> _GOAL_:
Reproduce the listing below verbatim, starting from its first line up to and including the line that contains "What do you see at coordinates (73, 1329)".

> _SUPPLIED MATERIAL_:
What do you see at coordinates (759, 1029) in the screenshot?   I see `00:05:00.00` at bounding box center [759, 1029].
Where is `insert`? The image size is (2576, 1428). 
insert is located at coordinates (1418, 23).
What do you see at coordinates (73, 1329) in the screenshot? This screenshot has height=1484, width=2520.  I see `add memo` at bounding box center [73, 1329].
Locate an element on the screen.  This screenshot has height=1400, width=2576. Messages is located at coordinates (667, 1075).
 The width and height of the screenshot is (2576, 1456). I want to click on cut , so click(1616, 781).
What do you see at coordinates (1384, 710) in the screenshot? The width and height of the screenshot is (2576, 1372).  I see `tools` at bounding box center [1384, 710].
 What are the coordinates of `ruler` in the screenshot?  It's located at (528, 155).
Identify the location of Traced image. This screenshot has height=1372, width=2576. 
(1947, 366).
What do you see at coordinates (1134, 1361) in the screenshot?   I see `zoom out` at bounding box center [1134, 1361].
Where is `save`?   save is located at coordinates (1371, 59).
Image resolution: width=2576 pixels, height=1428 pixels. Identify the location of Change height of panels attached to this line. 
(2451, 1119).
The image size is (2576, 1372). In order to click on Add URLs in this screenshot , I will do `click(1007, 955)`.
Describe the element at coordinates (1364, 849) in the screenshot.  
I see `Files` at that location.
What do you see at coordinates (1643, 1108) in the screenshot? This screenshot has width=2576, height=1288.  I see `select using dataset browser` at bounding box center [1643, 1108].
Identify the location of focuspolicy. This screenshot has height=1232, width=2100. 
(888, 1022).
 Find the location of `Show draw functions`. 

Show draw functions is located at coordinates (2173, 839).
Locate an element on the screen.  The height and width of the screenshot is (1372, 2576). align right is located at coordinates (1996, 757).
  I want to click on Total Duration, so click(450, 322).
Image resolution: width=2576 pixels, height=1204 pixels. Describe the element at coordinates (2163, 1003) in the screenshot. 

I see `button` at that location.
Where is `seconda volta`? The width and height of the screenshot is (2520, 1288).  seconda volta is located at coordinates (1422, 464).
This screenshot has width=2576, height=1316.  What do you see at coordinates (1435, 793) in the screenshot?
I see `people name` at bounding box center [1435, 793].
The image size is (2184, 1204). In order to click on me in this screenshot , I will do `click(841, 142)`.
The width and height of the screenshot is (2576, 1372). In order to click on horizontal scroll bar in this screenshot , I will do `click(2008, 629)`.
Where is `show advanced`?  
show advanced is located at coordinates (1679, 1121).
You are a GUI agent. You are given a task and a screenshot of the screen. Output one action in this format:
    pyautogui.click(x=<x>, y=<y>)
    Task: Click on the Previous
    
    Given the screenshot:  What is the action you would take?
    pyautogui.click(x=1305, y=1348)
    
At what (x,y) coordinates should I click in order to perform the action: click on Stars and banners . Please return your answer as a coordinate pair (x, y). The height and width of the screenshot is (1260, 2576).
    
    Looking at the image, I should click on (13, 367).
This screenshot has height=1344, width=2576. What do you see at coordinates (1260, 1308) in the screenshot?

> _WORKED SOLUTION_:
What do you see at coordinates (759, 1029) in the screenshot?   I see `00:05:00.00` at bounding box center [759, 1029].
Where is `insert`? The image size is (2576, 1428). 
insert is located at coordinates (1418, 23).
What do you see at coordinates (73, 1329) in the screenshot? This screenshot has height=1484, width=2520.  I see `add memo` at bounding box center [73, 1329].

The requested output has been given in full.